平成22年度までは11月3日に行われていたが、平成23年より津波防災の日に定められたため、11月5日に変更となった。
広市場の波止(感恩碑前)と
広村堤防前の広港港湾敷地内で実施される。
町内の平穏無事と過去の津波により犠牲になった人々のご冥福をお祈りするとともに、再びこのような事がないようにと、住民の生命と財産を津波から守るため、私財をなげうって大堤防を築かれた、広川町の浜口梧陵・浜口東江・岩崎明岳さんたちの遺業に感謝するとともに、その道徳を永遠に伝承するため行われている。
午前中式典が始まるまでに、地元の方々や広小学校児童、耐久中学生徒によって、堤防への「土盛り」が行われる。「土盛り」とは、本来は村の衆が堤防の補修を目的に、新たな土を堤防に入れて、堤防を補修していた。現在は形式的になり、前日に学校の校庭に土を持ってきておいて、当日の朝、ナイロン袋に土を入れ、堤防に土をかける形式的なものとなっている。

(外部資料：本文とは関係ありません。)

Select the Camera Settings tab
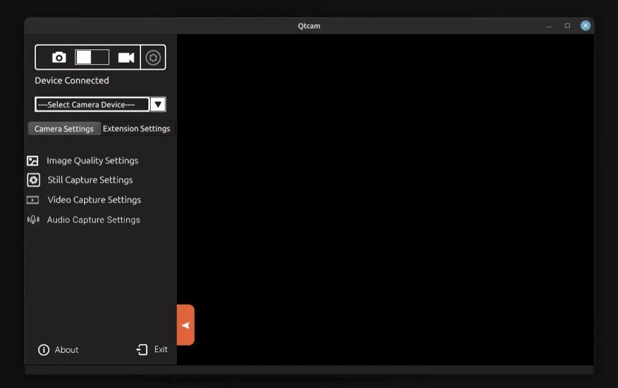Screen dimensions: 618x388 click(x=64, y=129)
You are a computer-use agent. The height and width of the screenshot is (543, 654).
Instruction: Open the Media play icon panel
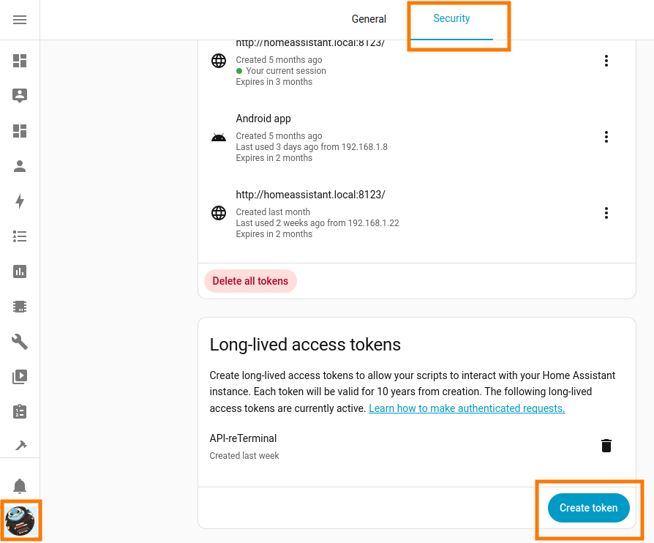[x=20, y=377]
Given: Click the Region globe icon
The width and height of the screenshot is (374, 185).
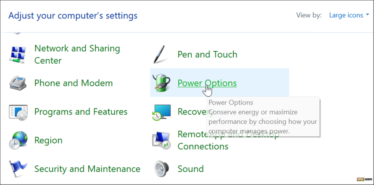Looking at the screenshot, I should pyautogui.click(x=18, y=140).
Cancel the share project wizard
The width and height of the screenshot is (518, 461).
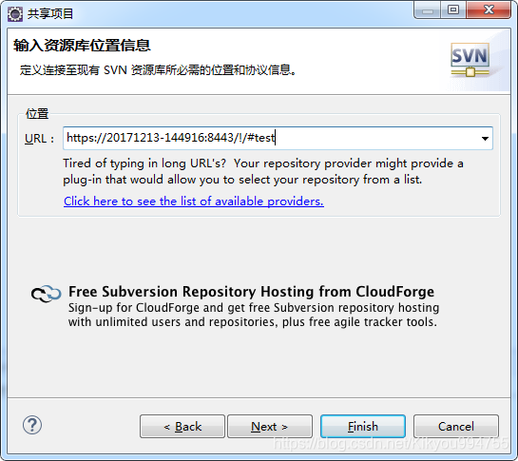[x=456, y=426]
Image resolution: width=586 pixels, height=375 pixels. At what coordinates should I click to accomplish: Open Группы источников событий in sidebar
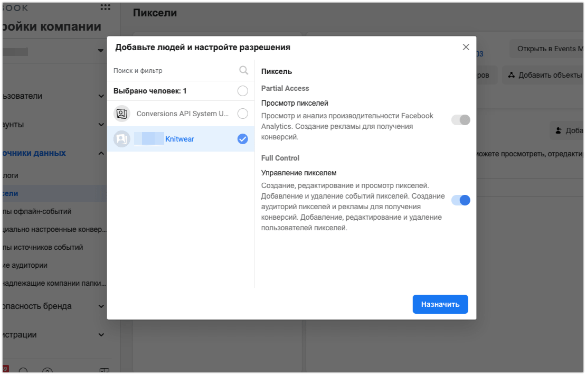[x=42, y=247]
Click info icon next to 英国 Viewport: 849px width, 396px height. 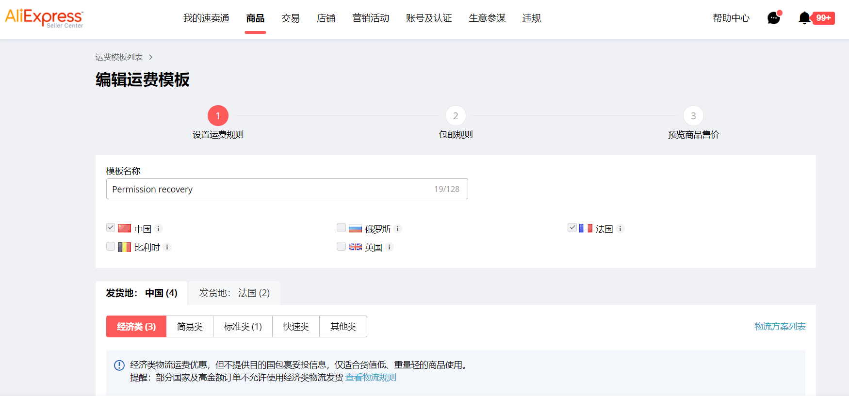(x=389, y=247)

式典は、地元の八幡神社の宮司により、神事が行われ、続いて祭主である町長が道路を挟んで会場向かいにある感恩碑に献花するとともに、一同拝礼する。その後、祭主、来賓者のあいさつ、電報などの披露をして終わる。
平成22年度津浪祭式次第は以下の様である(9:00~午前中で終わる行事)
①修祓(しゅぱつ)の儀
②降神の儀
③献饌(けんせん)の儀
④祝詞奏上
⑤切麻散米(きりぬささんまい)
⑥玉串奉奠(たまぐしほうてん)
⑦撤饌(てっせん)の儀
⑧昇神の儀
⑨方転転換(感恩碑に向かう)
⑩感恩碑へ献花し拝礼
⑪方向転換(元の状態に戻る)
⑫広川町長あいさつ
⑬来賓者の挨拶
感恩碑は昭和8年12月に建てられた。
安政元年(1854年)の大津波から50周年にあたる明治36年12月13日、大津波で犠牲になった人々の霊を慰め、また、堤防を築いてくれた浜口梧陵さんたちの遺業とその徳をしのび、広村の有志が会合し、この50回忌を記念して、毎年旧暦の11月5日に堤防への土持を取り決め、「津波50回忌」を営んだのが由来と言われている。
昔は旧暦の11月5日に行われており、早朝に堤防へ土持作業を行っていたとのことである。今は、児童たちによる形式的なものとなった。
献花であるが、平成12年までは耐久中学校校庭にある浜口梧陵銅像に献花をしていた。また、以前は銅像の前で餅投げや津波に因んだ催物などを行っていた。なぜ、今は会場が違うかはわからないが、「ふるさとまつり」という以前から行われていた祭りと津浪祭を一緒にやることもあったため、それから形式が色々と変わったのではないかと思われる。